Anyone here had any experience(s) with these folks? Web based business.


----------



## BianchiJoe (Jul 22, 2005)

Never heard of 'em. A few interesting tidbits from the website:

"Each frame is made of post-consumer recycled steel and forged into *high-tensile *strength frame tubes. All tubes are precision tig welded for maximum strength."

"_Doublestar_ rims... _Quando _hubs... _Radius _brakes..."

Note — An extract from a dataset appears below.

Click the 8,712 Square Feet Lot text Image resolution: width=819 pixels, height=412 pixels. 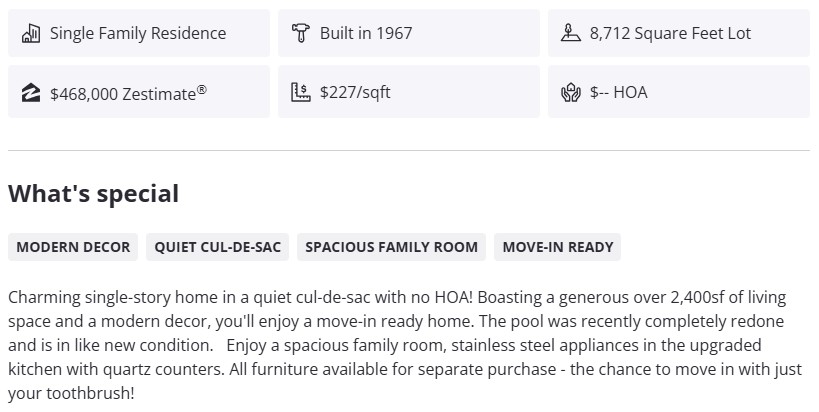670,34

"You’ve seen the way that bike messengers glide effortlessly in and out of traffic in a show of defiance and freedom amongst the stagnating lines of endless cars shackled to the grind of the daily commute... Fixie bikes are probably best known for their uniqueness and variety... Big Shot Bikes lets you express your self with your own custom bike, build one today and join the single speed revolution."


Hoo boy.


----------



## dookie (Oct 1, 2007)

they have been spamming my local craigslist recently. i'm in NC. they are in CO. screw 'em!


----------



## Fixed (May 12, 2005)

*ad*



bicyclerepairman said:


> Anyone here had any experience(s) with these folks? Web based business.


Come on, they are "the ultimate chique in today’s urban jungle"! 

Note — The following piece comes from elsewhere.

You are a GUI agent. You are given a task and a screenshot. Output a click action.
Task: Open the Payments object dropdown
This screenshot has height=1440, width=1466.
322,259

Any shop that calls a "custom bike" one where you get to pick your rim and grip colors won't be getting any business from me.

Got to love their ad. Lots of gold:

Fixed gear bikes are single speed bikes that have become the *ultimate chique in today’s urban jungle*. You’ve seen the way that bike messengers glide effortlessly in and out of traffic in a show of *defiance and freedom* amongst the stagnating lines of endless cars shackled to the grind of the daily commute. Whether you are new to fixed gear bikes or are a seasoned cyclist, fixed gear road bikes will allow you to finally break free of the daily grind with the ultimate in riding experiences. 

Fixies are simple and elegant. Simplicity means reliability. These single speed bikes have clean lines and a genuine beauty which springs from their lack of complexity. More akin to their high end track bike cousins, fixed gear bikes are stripped to the bare requirements of pedaling, steering and rolling. Fixies are becoming more popular as more people discover the joy of riding single speed bikes and fixed gear road bikes. 
*Fixie bikes are probably best known for their uniqueness and variety.* You will see fixed gear bikes in the city with dropped handlebars, but you will also see fixies with flat handlebars and fixie bikes with and *without brakes*. What ever your style , Big Shot Bikes lets you express your self with your own *custom bike*, build one today and join the single speed revolution


----------



## Richard (Feb 17, 2006)

Not much in the way of spec. Looks a lot like the Republic operation. Suck the kids in with lots of colors and a cheap price.

The two Republics we've seen in our shop led us to advise the parents who bought them to send them back. Chainlines 7+mm out, bb's that would do a WalMart beach cruiser proud, headsets wildly maladjusted, etc.

You get what you pay for.


----------